Problem to work on: Rename "Treatment tasks" to "Billing tasks" in the lines from the beginning of the rows through the line containing "[x=195, y=321]", inclusive, and give back only those lines, otherwise unchanged.

Stored records:
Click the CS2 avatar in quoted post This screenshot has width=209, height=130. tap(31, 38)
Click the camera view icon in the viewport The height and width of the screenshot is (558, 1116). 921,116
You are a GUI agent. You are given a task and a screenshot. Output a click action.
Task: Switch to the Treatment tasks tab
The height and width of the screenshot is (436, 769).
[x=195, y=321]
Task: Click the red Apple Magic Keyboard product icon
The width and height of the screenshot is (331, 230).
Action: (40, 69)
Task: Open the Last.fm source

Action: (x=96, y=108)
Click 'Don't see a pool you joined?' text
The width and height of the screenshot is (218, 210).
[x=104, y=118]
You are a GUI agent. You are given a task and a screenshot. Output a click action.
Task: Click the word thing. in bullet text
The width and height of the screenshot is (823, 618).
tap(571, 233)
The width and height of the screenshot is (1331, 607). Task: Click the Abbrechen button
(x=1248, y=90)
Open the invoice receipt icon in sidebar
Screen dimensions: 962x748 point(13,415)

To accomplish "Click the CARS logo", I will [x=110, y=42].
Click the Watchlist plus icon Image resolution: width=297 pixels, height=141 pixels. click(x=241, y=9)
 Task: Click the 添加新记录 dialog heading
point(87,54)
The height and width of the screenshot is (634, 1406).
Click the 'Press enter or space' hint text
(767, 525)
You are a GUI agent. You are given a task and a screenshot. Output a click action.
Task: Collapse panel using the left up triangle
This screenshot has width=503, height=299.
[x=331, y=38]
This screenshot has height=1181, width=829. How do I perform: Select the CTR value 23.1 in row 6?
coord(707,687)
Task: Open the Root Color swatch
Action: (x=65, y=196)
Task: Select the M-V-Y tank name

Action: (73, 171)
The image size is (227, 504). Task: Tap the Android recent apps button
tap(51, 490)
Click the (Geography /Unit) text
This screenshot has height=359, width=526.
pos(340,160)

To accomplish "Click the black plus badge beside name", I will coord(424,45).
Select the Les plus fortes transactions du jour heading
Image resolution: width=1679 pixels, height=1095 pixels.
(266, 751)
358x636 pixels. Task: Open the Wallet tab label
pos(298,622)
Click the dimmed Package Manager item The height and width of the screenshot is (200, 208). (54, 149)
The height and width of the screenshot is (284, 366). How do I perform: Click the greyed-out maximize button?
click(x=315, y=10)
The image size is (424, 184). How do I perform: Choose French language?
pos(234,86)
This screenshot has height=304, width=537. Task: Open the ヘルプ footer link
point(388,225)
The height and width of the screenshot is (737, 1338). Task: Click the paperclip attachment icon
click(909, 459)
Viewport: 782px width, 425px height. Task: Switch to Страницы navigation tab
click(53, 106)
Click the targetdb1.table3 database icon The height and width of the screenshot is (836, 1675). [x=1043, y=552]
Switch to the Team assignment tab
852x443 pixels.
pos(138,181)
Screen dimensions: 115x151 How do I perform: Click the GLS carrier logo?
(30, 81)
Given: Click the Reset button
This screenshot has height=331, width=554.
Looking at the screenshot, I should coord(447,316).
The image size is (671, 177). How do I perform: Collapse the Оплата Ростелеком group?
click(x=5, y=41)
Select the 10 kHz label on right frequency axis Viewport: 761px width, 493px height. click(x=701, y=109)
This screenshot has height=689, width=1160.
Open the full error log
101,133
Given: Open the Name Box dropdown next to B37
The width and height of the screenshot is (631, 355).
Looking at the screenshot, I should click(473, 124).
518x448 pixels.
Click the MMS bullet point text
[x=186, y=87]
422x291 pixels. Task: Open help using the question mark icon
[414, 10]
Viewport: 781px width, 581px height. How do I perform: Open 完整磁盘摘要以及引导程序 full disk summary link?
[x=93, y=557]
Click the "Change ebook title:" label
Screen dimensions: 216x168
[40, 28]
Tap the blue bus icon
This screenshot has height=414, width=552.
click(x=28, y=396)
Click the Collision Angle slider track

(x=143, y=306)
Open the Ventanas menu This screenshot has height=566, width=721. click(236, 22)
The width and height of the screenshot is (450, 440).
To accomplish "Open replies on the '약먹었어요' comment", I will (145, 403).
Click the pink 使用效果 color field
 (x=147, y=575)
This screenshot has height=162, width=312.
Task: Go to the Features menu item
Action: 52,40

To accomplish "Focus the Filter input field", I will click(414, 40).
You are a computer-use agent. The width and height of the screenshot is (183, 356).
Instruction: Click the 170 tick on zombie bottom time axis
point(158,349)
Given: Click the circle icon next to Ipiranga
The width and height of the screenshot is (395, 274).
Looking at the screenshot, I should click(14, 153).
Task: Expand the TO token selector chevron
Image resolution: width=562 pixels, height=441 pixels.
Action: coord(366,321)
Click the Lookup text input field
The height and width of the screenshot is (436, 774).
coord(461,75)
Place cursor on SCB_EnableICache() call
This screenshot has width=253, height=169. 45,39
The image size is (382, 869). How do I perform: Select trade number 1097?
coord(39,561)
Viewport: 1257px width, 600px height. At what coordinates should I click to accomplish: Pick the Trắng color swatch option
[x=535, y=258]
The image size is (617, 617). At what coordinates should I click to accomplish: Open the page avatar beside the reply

Complete answer:
Click the CS2 avatar in quoted post This screenshot has width=209, height=130. tap(31, 38)
Click the camera view icon in the viewport The height and width of the screenshot is (558, 1116). 921,116
You are a GUI agent. You are given a task and a screenshot. Output a click action.
Task: Switch to the Billing tasks tab
The height and width of the screenshot is (436, 769).
[x=195, y=321]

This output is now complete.